Transparent pie and dressing balls
I have been a consumer of Kentucky cookery, not a student of it. But, maundering in nostalgic longing, I’ve been unable to resist writing about it. You know about my grandmother’s sour cream cookies, and I told my fellow Sun blogger and expatriate Kentuckian Steve Sullivan about my mother’s bourbon balls. Now that I’ve written about fried chicken and other exotic victuals*, you’ve raised questions that must be addressed.
About those transparent tarts (which my family always called transparent puddings): I have no idea where the name transparent comes from, and neither did my grandmother when I asked her, some 45 years ago. Transparent pies and tarts are very much like pecan pie without the pecans.
The pie filling, according to one recipe, uses eggs, sugar, butter, vinegar and vanilla extract. Another one omits the vinegar while adding flour and cream. Some use milk instead of cream. My grandmother insisted that the addition of cream made it chess pie rather than transparent pie, but one source says that cornmeal is what distinguishes chess pie. I am not citing any of the Internet sources for these variations, because I can’t vouch for their authority. Some transparent pie recipes on the Internet use margarine.
My information on dressing balls is even sketchier. Dressing is a regional term for stuffing. Dressing balls are stuffing cooked outside the bird. Some recipes call for stale bread; as I mentioned, my grandmother ground up her own stale biscuits for the base. Never having paid attention to the manufacture, I can’t tell you whether she used broth or giblets, or onion and celery, or eggs, or spices beyond salt and pepper. Her dressing balls, rolled and cooked on a cookie sheet, were brown and slightly crunchy on the outside, deliciously soft and moist on the inside.
Her salt-rising bread was memorable, and I remember her telling another woman her secret for making it rise: She cheated and used yeast.

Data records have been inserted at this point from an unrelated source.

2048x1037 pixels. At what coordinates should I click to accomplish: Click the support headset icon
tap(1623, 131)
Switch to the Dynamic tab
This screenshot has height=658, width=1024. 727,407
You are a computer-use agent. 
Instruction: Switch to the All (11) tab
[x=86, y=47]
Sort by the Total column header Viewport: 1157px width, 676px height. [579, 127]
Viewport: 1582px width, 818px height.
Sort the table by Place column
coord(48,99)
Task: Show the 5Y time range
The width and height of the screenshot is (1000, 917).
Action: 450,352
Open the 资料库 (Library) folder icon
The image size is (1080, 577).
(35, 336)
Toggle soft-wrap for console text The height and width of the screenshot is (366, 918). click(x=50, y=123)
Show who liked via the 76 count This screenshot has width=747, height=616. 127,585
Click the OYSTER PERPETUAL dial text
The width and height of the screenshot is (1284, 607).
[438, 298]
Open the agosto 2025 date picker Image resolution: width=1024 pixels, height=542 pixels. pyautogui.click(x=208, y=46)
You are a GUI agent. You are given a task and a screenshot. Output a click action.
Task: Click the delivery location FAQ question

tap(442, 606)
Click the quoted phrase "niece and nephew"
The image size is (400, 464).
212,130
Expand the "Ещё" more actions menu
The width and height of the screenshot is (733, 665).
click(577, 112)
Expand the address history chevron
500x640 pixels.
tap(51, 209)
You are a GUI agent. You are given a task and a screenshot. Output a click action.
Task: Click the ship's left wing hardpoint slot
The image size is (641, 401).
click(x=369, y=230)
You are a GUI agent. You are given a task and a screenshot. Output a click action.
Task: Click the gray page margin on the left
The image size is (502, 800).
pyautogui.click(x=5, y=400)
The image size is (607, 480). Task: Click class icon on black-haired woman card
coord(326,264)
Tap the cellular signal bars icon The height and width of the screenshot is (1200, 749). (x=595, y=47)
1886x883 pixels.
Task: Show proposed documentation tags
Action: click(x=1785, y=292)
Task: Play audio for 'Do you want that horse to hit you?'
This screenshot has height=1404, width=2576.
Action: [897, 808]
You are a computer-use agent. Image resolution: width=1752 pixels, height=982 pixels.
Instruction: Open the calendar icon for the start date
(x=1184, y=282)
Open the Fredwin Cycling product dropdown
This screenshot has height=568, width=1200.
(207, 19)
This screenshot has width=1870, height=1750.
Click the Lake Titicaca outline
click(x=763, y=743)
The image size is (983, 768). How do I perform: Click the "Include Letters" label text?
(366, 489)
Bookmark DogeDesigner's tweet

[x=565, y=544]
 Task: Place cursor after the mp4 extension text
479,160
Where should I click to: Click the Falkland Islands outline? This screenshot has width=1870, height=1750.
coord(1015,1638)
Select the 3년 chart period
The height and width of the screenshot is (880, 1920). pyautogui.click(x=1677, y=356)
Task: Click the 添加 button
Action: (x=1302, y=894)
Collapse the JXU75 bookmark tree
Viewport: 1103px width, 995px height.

* Victuals, pronounced vittles, is from the Latin victualia, or provisions. This is the first occasion I've ever had to use the word.







Comments
This is how to make a chess pie:
1 stick butter
1 1/2 cup sugar
3 eggs
1 teaspoon vanilla
Melt butter with sugar. Cool until firm. Beat eggs until frothy. Continue beating while adding spoonfuls of sugar and butter mixture. Add vanilla. Bake in a pie shell for one hour at 350 degrees.